== Segment start ==

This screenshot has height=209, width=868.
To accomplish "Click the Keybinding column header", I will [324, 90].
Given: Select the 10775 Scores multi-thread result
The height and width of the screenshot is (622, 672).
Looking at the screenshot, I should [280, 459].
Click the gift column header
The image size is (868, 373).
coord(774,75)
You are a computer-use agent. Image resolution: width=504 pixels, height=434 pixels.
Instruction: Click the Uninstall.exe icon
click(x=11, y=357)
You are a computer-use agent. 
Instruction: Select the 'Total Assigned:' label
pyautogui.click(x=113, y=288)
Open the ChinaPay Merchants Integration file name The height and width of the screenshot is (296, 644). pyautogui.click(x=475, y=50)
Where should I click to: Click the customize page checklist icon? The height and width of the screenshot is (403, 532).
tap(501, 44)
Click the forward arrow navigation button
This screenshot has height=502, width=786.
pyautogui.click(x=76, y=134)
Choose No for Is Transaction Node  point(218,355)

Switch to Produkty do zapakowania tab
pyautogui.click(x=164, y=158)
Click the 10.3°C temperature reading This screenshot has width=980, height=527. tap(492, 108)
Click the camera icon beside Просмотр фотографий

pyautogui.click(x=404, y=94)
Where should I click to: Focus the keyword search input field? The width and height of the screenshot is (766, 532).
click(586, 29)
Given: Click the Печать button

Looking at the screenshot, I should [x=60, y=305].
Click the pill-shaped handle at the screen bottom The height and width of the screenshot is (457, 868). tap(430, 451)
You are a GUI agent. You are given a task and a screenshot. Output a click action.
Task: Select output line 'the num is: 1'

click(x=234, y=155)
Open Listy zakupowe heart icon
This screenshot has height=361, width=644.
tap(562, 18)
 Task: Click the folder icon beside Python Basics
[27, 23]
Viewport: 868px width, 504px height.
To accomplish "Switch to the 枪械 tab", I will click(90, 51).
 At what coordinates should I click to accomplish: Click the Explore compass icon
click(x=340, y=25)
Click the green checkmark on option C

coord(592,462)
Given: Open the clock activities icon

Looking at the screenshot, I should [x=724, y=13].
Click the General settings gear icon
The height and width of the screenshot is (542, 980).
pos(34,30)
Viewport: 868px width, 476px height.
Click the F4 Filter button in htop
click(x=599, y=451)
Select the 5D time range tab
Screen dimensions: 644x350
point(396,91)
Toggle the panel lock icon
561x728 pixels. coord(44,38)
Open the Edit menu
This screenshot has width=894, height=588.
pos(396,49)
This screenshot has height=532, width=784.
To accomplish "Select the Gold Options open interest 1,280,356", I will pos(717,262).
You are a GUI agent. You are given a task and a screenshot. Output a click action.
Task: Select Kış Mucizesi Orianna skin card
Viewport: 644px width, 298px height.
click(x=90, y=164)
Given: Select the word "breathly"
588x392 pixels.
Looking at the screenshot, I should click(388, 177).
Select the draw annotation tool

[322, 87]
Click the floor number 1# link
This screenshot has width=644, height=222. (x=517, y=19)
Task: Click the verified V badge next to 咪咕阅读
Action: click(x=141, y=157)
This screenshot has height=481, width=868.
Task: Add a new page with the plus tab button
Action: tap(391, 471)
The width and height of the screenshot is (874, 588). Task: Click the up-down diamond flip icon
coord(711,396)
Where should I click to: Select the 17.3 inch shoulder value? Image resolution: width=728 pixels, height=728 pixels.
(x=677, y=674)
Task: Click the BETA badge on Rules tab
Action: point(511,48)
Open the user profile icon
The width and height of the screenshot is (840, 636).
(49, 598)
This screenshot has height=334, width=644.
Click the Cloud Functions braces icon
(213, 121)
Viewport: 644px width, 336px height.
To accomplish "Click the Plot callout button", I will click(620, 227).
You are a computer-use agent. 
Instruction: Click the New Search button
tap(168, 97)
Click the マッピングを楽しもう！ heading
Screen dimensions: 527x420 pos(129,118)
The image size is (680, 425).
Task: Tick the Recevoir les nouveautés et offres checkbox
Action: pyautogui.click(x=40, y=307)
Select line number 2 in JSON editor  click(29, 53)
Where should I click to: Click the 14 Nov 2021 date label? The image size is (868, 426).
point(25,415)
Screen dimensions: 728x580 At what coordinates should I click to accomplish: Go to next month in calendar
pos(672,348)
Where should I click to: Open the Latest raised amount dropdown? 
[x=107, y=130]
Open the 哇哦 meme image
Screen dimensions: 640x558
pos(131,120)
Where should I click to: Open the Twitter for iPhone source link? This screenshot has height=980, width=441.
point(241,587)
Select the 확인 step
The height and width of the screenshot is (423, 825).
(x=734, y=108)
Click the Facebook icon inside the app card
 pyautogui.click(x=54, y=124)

== Segment end ==

Activity:
Emit the full listing verbatim.

Solution to this exercise:
This screenshot has height=209, width=868.
To accomplish "Click the Keybinding column header", I will [324, 90].
Given: Select the 10775 Scores multi-thread result
The height and width of the screenshot is (622, 672).
Looking at the screenshot, I should [280, 459].
Click the gift column header
The image size is (868, 373).
coord(774,75)
You are a computer-use agent. Image resolution: width=504 pixels, height=434 pixels.
Instruction: Click the Uninstall.exe icon
click(x=11, y=357)
You are a computer-use agent. 
Instruction: Select the 'Total Assigned:' label
pyautogui.click(x=113, y=288)
Open the ChinaPay Merchants Integration file name The height and width of the screenshot is (296, 644). pyautogui.click(x=475, y=50)
Where should I click to: Click the customize page checklist icon? The height and width of the screenshot is (403, 532).
tap(501, 44)
Click the forward arrow navigation button
This screenshot has height=502, width=786.
pyautogui.click(x=76, y=134)
Choose No for Is Transaction Node  point(218,355)

Switch to Produkty do zapakowania tab
pyautogui.click(x=164, y=158)
Click the 10.3°C temperature reading This screenshot has width=980, height=527. tap(492, 108)
Click the camera icon beside Просмотр фотографий

pyautogui.click(x=404, y=94)
Where should I click to: Focus the keyword search input field? The width and height of the screenshot is (766, 532).
click(586, 29)
Given: Click the Печать button

Looking at the screenshot, I should [x=60, y=305].
Click the pill-shaped handle at the screen bottom The height and width of the screenshot is (457, 868). tap(430, 451)
You are a GUI agent. You are given a task and a screenshot. Output a click action.
Task: Select output line 'the num is: 1'

click(x=234, y=155)
Open Listy zakupowe heart icon
This screenshot has height=361, width=644.
tap(562, 18)
 Task: Click the folder icon beside Python Basics
[27, 23]
Viewport: 868px width, 504px height.
To accomplish "Switch to the 枪械 tab", I will click(90, 51).
 At what coordinates should I click to accomplish: Click the Explore compass icon
click(x=340, y=25)
Click the green checkmark on option C

coord(592,462)
Given: Open the clock activities icon

Looking at the screenshot, I should [x=724, y=13].
Click the General settings gear icon
The height and width of the screenshot is (542, 980).
pos(34,30)
Viewport: 868px width, 476px height.
Click the F4 Filter button in htop
click(x=599, y=451)
Select the 5D time range tab
Screen dimensions: 644x350
point(396,91)
Toggle the panel lock icon
561x728 pixels. coord(44,38)
Open the Edit menu
This screenshot has width=894, height=588.
pos(396,49)
This screenshot has height=532, width=784.
To accomplish "Select the Gold Options open interest 1,280,356", I will pos(717,262).
You are a GUI agent. You are given a task and a screenshot. Output a click action.
Task: Select Kış Mucizesi Orianna skin card
Viewport: 644px width, 298px height.
click(x=90, y=164)
Given: Select the word "breathly"
588x392 pixels.
Looking at the screenshot, I should click(388, 177).
Select the draw annotation tool

[322, 87]
Click the floor number 1# link
This screenshot has width=644, height=222. (x=517, y=19)
Task: Click the verified V badge next to 咪咕阅读
Action: click(x=141, y=157)
This screenshot has height=481, width=868.
Task: Add a new page with the plus tab button
Action: tap(391, 471)
The width and height of the screenshot is (874, 588). Task: Click the up-down diamond flip icon
coord(711,396)
Where should I click to: Select the 17.3 inch shoulder value? Image resolution: width=728 pixels, height=728 pixels.
(x=677, y=674)
Task: Click the BETA badge on Rules tab
Action: point(511,48)
Open the user profile icon
The width and height of the screenshot is (840, 636).
(49, 598)
This screenshot has height=334, width=644.
Click the Cloud Functions braces icon
(213, 121)
Viewport: 644px width, 336px height.
To accomplish "Click the Plot callout button", I will click(620, 227).
You are a computer-use agent. 
Instruction: Click the New Search button
tap(168, 97)
Click the マッピングを楽しもう！ heading
Screen dimensions: 527x420 pos(129,118)
The image size is (680, 425).
Task: Tick the Recevoir les nouveautés et offres checkbox
Action: pyautogui.click(x=40, y=307)
Select line number 2 in JSON editor  click(29, 53)
Where should I click to: Click the 14 Nov 2021 date label? The image size is (868, 426).
point(25,415)
Screen dimensions: 728x580 At what coordinates should I click to accomplish: Go to next month in calendar
pos(672,348)
Where should I click to: Open the Latest raised amount dropdown? 
[x=107, y=130]
Open the 哇哦 meme image
Screen dimensions: 640x558
pos(131,120)
Where should I click to: Open the Twitter for iPhone source link? This screenshot has height=980, width=441.
point(241,587)
Select the 확인 step
The height and width of the screenshot is (423, 825).
(x=734, y=108)
Click the Facebook icon inside the app card
 pyautogui.click(x=54, y=124)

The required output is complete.